Тишина. За окном сквозь открытую форточку слышна взбалмошная весенняя возня воробьев. Коротков неподвижен.
— Вы слышали, Коротков?
— Слышу, — роняет он угрюмо.
— Во сколько часов?
— В семь.
— Не вздумайте опоздать хотя бы на минуту.
На педсоветы, случается, вызывают родителей, еще чаще на педсоветах обсуждают поведение того или иного ученика, обсуждают, но не вызывают. Предстать же перед педсоветом самолично — случай редчайший. Класс подавлен, а воробьи за форточкой беззаботно воюют.
Я не спешу уходить, пристально оглядываю лицо за лицом. И каждый, на ком останавливается мой взгляд, поспешно опускает глаза. Мое внимание задерживает лицо Тоси Лубковой. Она смущена, но не как все. В ее смущении что-то жалкое, растерянное, низко опущенная голова ушла в плечи, вид такой, что с радостью бы спряталась под парту. Что-то не так… Но что?.. И вдруг меня осеняет:
— Могу ли я, ребята, задать вам один вопрос? — В голосе моем уже нет начальственного металла, и класс зашевелился — поднялись головы, расправились плечи. — Если вам не захочется отвечать, не настаиваю. Скажите: нашелся ли среди вас кто-нибудь, который подал голос в защиту Евгения Ивановича?

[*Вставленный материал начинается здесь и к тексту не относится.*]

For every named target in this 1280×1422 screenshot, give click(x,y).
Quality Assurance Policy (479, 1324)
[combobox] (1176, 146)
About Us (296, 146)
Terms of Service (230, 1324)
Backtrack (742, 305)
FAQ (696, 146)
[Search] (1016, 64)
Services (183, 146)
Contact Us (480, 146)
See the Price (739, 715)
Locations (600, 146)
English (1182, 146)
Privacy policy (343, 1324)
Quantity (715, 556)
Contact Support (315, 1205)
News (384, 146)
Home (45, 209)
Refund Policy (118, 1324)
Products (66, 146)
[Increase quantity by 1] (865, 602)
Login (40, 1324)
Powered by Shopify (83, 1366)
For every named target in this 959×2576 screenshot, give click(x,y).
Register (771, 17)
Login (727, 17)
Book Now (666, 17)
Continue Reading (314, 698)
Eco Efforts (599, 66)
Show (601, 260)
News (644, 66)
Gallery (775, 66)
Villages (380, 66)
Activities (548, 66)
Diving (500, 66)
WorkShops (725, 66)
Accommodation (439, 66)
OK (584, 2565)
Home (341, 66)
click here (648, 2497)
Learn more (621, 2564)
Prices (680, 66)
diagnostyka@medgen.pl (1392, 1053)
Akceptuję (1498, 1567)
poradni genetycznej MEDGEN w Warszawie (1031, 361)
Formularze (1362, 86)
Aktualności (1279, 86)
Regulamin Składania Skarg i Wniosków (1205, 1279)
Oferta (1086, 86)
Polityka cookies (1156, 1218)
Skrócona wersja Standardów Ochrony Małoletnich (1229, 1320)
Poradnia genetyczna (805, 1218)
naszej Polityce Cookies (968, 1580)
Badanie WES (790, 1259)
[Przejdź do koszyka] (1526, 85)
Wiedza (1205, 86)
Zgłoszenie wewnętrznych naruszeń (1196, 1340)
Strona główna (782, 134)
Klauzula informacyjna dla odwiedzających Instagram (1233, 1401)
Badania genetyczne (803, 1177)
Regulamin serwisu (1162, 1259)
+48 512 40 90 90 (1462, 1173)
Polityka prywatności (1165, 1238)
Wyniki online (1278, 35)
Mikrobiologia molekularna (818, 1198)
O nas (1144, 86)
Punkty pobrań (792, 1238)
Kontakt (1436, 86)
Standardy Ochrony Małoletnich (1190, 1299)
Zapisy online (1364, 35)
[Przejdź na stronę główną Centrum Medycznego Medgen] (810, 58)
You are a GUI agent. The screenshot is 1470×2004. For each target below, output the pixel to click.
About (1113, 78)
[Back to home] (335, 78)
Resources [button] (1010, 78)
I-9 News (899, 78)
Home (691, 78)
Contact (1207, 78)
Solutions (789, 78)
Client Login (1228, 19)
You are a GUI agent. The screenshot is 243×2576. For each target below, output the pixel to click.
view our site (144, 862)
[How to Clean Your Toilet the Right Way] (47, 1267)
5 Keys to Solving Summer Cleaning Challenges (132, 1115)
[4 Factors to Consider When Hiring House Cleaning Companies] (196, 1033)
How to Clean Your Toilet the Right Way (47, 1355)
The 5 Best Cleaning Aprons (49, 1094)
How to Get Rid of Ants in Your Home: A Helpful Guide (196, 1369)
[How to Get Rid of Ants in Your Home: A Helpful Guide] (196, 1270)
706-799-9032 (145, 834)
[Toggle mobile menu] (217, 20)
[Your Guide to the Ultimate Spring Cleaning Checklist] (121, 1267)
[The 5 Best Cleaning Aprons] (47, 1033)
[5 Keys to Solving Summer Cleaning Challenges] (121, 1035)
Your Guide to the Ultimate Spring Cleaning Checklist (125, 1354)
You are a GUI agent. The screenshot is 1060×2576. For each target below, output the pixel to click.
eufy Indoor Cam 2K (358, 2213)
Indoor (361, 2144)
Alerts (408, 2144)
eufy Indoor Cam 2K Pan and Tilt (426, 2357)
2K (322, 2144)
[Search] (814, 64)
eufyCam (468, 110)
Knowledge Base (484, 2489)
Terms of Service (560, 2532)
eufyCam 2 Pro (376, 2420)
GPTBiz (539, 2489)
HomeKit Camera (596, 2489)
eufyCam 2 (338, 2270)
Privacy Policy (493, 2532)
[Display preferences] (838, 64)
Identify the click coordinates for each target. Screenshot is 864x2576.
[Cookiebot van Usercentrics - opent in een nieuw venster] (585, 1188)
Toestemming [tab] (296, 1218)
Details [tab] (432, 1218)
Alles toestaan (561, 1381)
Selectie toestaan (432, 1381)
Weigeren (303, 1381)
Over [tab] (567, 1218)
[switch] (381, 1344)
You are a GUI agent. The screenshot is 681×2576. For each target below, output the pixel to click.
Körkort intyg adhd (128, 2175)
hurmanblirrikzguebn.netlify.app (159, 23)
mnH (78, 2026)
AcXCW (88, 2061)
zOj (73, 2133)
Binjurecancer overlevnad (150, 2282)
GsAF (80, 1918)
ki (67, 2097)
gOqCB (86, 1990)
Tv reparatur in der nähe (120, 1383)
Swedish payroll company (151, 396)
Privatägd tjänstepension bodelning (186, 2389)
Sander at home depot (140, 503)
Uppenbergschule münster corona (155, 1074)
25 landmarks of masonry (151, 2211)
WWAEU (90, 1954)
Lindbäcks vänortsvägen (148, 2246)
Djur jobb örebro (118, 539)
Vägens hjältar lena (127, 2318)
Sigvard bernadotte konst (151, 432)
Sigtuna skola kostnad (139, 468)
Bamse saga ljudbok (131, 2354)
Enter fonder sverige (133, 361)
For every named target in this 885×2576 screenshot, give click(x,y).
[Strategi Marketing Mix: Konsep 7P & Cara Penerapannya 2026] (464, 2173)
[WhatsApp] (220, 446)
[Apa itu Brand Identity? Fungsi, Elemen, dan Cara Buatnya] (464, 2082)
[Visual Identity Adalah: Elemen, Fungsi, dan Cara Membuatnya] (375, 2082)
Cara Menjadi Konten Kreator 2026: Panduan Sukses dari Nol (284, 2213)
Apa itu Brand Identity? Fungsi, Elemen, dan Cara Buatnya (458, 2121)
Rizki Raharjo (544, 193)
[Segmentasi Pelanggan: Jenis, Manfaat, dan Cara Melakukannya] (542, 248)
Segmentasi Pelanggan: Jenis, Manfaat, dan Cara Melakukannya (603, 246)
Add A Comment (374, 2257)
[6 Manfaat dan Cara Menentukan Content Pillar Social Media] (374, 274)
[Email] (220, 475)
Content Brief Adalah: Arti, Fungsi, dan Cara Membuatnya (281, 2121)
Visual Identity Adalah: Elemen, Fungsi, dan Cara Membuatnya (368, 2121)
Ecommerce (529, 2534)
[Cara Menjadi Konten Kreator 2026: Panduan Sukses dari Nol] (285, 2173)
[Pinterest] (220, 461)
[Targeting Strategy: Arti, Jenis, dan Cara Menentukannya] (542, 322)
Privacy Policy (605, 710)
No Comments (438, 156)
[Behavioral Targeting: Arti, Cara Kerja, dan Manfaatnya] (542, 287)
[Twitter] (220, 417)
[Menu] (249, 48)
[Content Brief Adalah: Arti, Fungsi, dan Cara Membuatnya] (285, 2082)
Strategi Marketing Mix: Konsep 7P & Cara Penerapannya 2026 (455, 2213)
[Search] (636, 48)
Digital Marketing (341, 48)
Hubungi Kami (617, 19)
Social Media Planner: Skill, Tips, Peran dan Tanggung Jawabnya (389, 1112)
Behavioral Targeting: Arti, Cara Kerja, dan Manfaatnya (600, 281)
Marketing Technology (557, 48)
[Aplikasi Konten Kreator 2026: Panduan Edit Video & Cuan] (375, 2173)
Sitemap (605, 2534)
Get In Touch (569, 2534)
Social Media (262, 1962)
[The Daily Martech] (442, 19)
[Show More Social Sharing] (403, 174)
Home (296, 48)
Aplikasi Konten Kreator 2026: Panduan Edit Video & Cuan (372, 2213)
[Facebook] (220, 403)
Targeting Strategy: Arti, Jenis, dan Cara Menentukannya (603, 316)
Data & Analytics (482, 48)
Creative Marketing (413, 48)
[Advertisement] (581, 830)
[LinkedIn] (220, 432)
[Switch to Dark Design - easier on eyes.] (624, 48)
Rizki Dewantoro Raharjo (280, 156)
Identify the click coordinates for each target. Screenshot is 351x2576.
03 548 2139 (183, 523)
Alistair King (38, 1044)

Шумок, переглядывание, затем с задней парты хмуроватый бас Алексея Титова, веснушчатого, рассудительного паренька.
— А что тут скрывать, многие защищали.
— И ты, Титов?
— Ну и я… В больное-то место бить…
А у Тоси Лубковой краснеет даже лоб: многие защищали, она — нет, а давно ли негодовала на других, что несправедливы.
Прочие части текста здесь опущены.